Start by fully disassembling the locomotive and make a mark on the top of the motor.
The LEDs that come with the Walthers GP38-2 are standard yellow ones. I am going to upgrade to sunny bright white LEDs. I remove the stock LED's from the board and use them as a guide to bend the leads of the new ones to the correct length.
Next prepare the decoder. Cut the blue wire to a length of 3/4 inch. Strip about 1/8 inch insulation from the end and from one end of the piece of blue wire that was cut off. Twist the two stripped wire ends together and tin.
Now solder the two twisted together and tinned blue wires to the spot shown in this photo.
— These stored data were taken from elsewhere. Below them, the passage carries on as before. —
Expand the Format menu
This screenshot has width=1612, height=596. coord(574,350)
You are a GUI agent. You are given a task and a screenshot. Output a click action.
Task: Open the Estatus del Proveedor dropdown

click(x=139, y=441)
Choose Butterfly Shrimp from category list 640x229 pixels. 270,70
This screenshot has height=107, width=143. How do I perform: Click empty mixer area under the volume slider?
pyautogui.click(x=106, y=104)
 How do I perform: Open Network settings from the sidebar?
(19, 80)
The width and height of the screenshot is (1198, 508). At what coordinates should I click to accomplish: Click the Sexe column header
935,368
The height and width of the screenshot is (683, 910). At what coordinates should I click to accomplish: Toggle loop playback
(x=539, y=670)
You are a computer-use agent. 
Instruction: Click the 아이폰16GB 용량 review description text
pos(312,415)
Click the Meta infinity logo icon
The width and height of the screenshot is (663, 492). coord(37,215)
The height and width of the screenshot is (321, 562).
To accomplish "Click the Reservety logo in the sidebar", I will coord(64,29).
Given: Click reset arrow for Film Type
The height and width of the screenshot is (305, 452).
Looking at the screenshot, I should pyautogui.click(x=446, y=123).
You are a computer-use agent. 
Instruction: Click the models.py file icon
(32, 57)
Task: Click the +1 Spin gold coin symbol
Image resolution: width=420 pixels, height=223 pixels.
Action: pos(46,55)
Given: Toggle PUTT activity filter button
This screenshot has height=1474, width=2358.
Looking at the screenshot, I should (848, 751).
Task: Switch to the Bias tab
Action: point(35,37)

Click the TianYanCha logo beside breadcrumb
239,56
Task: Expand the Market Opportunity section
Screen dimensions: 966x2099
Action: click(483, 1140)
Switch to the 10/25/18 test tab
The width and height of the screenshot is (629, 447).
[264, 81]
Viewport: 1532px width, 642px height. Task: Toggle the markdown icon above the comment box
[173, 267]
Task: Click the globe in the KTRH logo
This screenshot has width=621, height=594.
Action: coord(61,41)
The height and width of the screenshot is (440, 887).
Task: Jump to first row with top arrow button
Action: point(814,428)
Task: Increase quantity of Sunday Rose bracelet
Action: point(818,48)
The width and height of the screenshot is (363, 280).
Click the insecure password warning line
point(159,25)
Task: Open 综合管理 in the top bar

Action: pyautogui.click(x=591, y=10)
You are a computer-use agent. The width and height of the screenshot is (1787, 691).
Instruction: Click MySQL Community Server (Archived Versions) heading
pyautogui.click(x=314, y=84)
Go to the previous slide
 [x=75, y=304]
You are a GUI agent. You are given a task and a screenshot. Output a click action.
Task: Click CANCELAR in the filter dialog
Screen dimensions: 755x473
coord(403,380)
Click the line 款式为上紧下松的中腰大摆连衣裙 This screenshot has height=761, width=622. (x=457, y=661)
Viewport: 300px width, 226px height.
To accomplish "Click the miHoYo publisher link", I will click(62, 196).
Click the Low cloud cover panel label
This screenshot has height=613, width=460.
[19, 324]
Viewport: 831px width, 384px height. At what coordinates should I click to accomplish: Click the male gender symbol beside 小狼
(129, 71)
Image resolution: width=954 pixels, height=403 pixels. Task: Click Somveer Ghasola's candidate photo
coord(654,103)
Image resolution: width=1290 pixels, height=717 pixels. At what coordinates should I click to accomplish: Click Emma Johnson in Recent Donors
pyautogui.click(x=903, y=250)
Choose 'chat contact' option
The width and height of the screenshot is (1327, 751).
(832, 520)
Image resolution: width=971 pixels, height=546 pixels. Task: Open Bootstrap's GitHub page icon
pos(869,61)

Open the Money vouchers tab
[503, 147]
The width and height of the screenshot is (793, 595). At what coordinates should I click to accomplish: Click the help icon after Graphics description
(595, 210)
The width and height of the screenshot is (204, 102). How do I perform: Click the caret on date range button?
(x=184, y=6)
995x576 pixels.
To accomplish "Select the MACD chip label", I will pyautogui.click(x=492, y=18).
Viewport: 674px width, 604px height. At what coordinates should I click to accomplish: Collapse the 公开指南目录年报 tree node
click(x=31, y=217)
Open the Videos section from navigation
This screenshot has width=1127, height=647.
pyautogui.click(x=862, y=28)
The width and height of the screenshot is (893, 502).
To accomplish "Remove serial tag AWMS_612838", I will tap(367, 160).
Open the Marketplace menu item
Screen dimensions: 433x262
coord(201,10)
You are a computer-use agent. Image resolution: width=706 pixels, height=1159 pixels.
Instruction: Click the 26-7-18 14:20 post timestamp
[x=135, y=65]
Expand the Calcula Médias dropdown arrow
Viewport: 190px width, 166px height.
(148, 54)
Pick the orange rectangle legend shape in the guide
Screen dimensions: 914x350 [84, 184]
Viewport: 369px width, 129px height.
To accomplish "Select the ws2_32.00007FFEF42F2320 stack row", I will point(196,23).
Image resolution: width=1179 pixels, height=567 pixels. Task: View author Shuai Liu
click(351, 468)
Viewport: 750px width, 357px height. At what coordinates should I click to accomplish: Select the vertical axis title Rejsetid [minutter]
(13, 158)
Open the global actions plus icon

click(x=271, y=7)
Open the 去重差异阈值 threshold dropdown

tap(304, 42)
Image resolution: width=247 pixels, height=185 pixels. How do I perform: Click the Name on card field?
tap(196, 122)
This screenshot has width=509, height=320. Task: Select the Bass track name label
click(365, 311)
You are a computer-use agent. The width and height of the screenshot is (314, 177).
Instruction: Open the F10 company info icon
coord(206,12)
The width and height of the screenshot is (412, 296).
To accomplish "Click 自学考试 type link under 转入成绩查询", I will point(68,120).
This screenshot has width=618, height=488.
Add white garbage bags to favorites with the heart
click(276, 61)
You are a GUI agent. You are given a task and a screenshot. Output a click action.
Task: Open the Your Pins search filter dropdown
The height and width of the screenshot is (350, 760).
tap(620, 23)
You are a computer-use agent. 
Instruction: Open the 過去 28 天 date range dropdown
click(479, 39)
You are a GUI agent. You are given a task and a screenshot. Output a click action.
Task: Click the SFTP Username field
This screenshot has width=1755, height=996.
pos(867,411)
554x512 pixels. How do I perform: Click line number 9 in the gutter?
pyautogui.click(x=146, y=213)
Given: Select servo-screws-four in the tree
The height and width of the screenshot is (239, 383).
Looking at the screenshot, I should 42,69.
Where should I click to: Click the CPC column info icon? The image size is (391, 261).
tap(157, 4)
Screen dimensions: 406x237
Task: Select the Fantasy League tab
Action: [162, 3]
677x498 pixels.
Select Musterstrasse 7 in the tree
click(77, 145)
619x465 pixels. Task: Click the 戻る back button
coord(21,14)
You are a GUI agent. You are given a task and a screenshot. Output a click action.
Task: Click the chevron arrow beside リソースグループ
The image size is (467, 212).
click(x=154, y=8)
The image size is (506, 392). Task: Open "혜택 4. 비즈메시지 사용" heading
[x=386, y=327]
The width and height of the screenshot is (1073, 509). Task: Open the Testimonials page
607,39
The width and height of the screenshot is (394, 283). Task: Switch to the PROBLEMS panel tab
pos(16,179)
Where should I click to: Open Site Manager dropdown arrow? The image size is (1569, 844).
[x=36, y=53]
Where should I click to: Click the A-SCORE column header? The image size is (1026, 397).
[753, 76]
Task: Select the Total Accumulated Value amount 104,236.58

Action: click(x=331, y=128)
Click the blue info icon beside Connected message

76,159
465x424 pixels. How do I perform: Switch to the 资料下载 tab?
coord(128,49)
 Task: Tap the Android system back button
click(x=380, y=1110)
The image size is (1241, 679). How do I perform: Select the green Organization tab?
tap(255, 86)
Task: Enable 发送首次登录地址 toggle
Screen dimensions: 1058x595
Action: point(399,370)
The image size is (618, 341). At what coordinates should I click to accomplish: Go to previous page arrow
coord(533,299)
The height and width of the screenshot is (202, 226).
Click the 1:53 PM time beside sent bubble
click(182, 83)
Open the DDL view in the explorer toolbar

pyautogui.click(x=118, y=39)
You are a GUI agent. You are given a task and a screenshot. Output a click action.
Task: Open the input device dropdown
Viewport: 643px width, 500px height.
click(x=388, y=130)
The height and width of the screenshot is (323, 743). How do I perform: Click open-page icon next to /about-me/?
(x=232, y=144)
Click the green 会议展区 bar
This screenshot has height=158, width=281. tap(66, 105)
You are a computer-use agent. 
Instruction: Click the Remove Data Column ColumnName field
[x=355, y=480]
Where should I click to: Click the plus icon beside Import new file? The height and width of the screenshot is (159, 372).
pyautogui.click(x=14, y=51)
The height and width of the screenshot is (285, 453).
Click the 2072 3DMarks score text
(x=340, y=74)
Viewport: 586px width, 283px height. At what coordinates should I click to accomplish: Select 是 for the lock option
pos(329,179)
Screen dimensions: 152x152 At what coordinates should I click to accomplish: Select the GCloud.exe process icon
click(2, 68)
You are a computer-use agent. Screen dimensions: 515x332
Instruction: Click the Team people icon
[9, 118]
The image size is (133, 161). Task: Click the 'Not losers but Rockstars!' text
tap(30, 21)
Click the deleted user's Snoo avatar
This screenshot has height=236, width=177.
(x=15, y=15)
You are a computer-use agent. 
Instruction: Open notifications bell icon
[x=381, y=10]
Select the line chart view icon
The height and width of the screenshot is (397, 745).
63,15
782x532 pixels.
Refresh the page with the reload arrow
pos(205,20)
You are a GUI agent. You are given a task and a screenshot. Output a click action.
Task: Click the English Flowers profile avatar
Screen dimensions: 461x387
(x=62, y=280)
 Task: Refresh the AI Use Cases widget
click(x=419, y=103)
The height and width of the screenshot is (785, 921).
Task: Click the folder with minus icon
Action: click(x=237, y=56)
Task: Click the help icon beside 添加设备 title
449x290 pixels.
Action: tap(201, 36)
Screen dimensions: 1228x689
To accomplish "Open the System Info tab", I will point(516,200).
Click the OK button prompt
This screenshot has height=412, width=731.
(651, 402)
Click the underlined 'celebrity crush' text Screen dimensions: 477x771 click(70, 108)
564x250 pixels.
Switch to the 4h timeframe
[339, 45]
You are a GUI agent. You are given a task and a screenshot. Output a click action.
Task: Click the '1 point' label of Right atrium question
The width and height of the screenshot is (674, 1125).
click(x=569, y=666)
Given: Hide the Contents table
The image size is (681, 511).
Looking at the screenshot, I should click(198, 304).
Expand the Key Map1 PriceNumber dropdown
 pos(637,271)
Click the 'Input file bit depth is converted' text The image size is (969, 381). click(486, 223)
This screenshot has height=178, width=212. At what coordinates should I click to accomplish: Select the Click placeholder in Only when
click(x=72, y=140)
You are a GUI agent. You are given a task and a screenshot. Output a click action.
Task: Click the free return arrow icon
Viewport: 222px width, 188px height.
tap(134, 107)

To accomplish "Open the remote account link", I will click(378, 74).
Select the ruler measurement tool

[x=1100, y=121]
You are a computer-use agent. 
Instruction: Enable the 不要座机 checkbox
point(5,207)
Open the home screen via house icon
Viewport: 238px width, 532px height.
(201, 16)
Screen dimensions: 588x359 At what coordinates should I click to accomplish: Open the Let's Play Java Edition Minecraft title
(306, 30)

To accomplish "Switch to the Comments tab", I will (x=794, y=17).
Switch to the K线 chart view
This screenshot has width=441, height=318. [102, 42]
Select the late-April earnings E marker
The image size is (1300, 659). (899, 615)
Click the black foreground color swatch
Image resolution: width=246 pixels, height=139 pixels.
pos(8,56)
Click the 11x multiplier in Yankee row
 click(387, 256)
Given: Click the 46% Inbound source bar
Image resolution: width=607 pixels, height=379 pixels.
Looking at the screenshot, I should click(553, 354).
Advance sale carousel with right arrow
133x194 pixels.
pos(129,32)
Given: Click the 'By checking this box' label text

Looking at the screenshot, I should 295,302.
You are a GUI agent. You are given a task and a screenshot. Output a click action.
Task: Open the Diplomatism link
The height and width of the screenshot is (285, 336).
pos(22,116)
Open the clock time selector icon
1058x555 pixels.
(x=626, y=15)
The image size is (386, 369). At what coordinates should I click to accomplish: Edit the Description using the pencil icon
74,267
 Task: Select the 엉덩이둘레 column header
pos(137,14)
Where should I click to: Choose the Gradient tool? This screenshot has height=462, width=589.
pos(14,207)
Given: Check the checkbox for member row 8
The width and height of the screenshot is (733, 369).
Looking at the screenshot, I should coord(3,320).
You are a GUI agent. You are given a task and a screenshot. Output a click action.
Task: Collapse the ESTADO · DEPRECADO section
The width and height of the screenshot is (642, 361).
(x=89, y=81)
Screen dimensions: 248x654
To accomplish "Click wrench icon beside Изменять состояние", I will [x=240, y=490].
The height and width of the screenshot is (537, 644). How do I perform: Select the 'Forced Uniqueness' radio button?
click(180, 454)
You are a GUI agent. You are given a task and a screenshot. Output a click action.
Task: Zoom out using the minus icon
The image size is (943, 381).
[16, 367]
Then route all the remaining wire ends through the hole to the top side of the PC board.
Next trim the yellow, blue and white wires to a length to reach the spots shown in this photo. Strip and tin the ends and solder the wire ends to those locations.
Cut the orange wire to a length of 1-1/4 inch from where it comes through the hole in the PC board and cut the gray wire to a length of 2 inches. Strip and tin the ends and solder to the brush caps after they are removed from the motor.
Re-install the brushes, springs, and brush caps in the motor. The gray wire goes to the bottom and the orange wire goes to the top of the motor. Use a small amount of Walthers Goo to secure the gray wire into the groove filed into the motor housing in the previous step. Then wrap Kapton tape all the way around the motor where the brush caps are to insulate them from the frame. Now reassemble the motor and worm gear assemblies into the right side frame as shown. With this type of mechanism that uses the rings to support the motor great care must be taken to insure that the rings are properly seated into the frame.
With the frame still laying on it's right side, place the washers that separate the frames into the holes and re-install the left frame. Make sure that the mounting rights are seated properly into both frames then re-install the screws and nuts.